The Anglican Church admits it put its reputation first and tried to silence child abuse victims yet many parishioners are still in denial that their beloved clergy could be paedophiles.

Church records show 1082 people have made complaints about 569 alleged perpetrators in the Anglican Church in Australia, although that is not considered the full extent of offending.

Brisbane Archbishop Phillip Aspinall said large parts of the church were still in denial about the suffering caused by child sexual abuse and that their clergy could engage in such behaviour.

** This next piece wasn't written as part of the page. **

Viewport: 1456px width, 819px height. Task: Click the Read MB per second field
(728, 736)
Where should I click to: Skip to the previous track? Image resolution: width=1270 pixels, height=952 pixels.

“I think the bishops have got it but I think there are a lot of people in the church, on the ground, who still have not understood,” Archbishop Aspinall told the child sex abuse royal commission today.

Newcastle Bishop Greg Thompson, who is resigning after being harassed and feeling threatened for being a public face for child abuse victims, said there needed to be a “hearts and minds” shift.

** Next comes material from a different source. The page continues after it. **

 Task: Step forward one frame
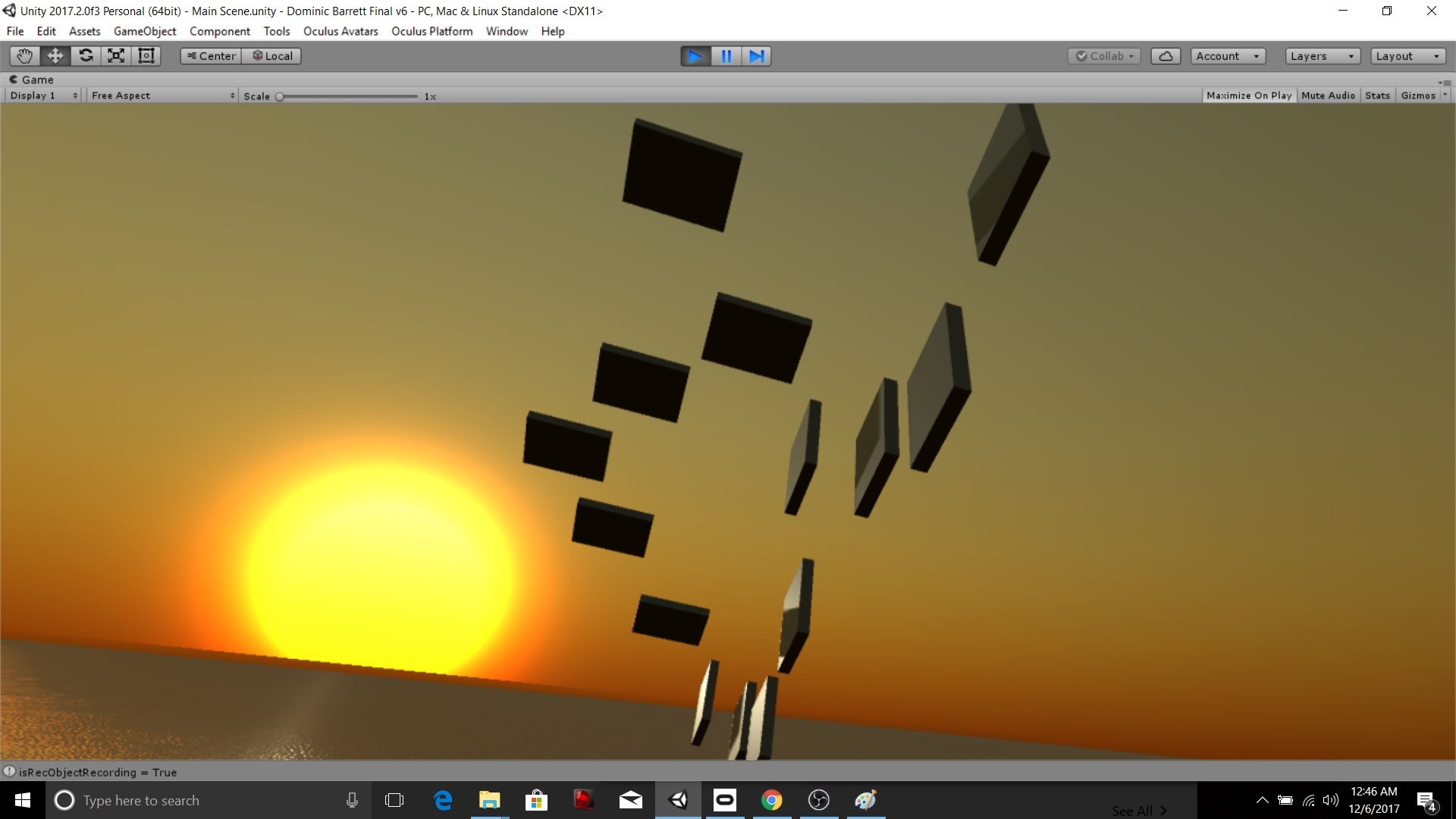[x=756, y=56]
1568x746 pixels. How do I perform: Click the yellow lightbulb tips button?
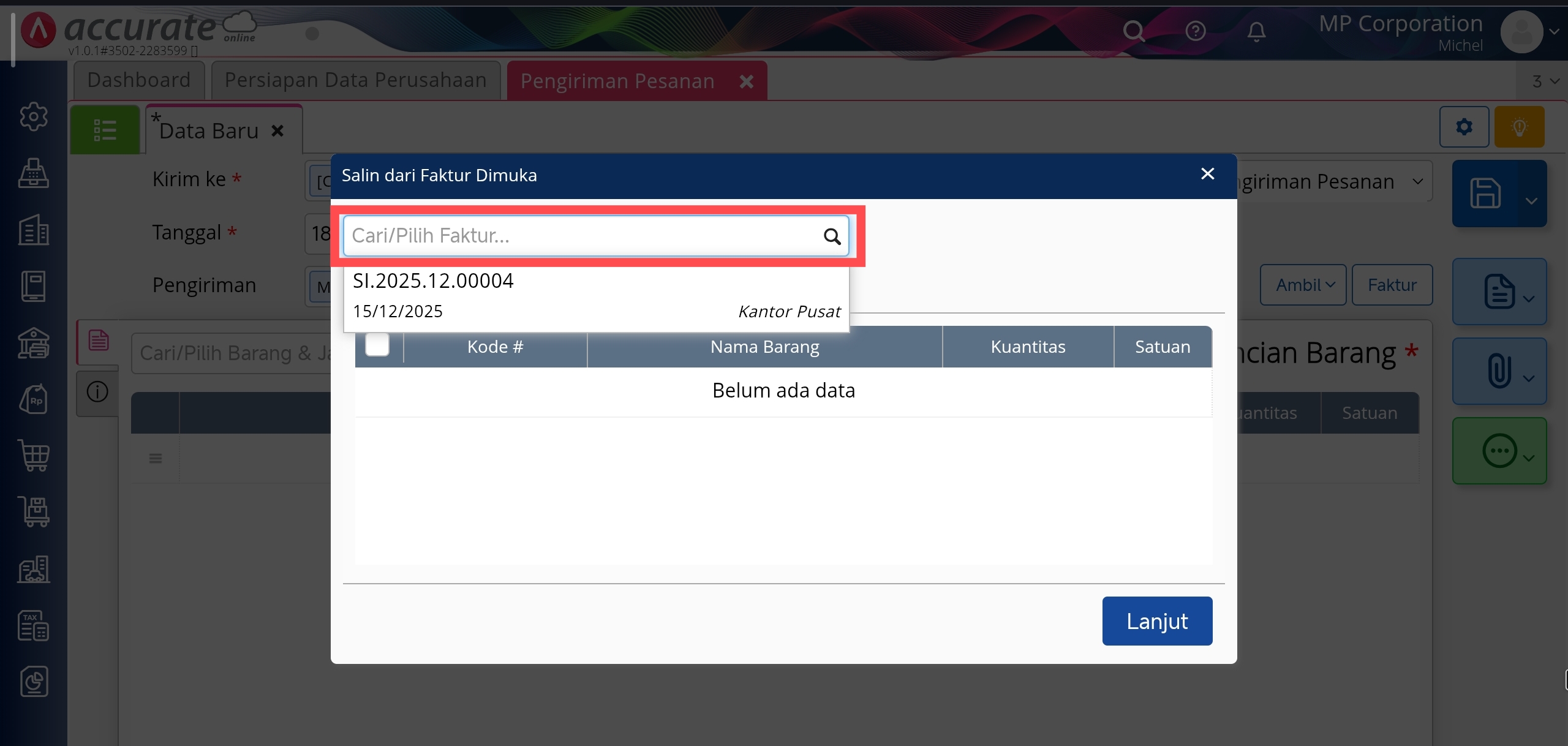click(1519, 127)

“I’m wrestling with people who still don’t believe the trauma of child abuse and still believe that those coming forward are simply after financial return and that those who they loved and revered as their priests are still innocent,” he said.

“It is as if their devotion to priests and to the church comes before the genuine understanding of the suffering that many families and individuals continue to go through.”

The Anglican Church general synod’s general secretary Anne Hywood said it was clear there were times when the church did not act as it should and allowed harm to children to continue.

“We did not believe those who came forward and we tried to silence them,” she told the Sydney hearing.

“We cared more about the church’s reputation than those who had been harmed.”

Bishop Thompson said vested interests in the 23 Anglican dioceses were still undermining efforts to get a uniform national response.

He said clergy accused of abuse had been afforded a lot of protection, after previously describing a protection racket by powerful and influential people in his diocese.

Abused himself as a young man by senior clerics, he said some people would fight change “tooth and nail” and the veneer of “nice Anglicanism” was not the reality.

“I’m really disappointed that the national church hasn’t been galvanised for years to have a common national response,” he said.

“I think it’s been undermined by tribal interests, vested interests in keeping the jurisdictions, of not allowing someone else coming into our territory to tell us what to do.”

Australia’s Anglican Primate and Melbourne Archbishop Philip Freier said he was personally ashamed survivors’ voices were often silenced and the apparent interests of the church put first.

“We are deeply ashamed of the many ways in which we have let down survivors, both in the way we have acted and the way we have failed to act,” he said.

The church has paid $30.91 million in compensation to victims but only apologised to 25 per cent of complainants, the inquiry was told.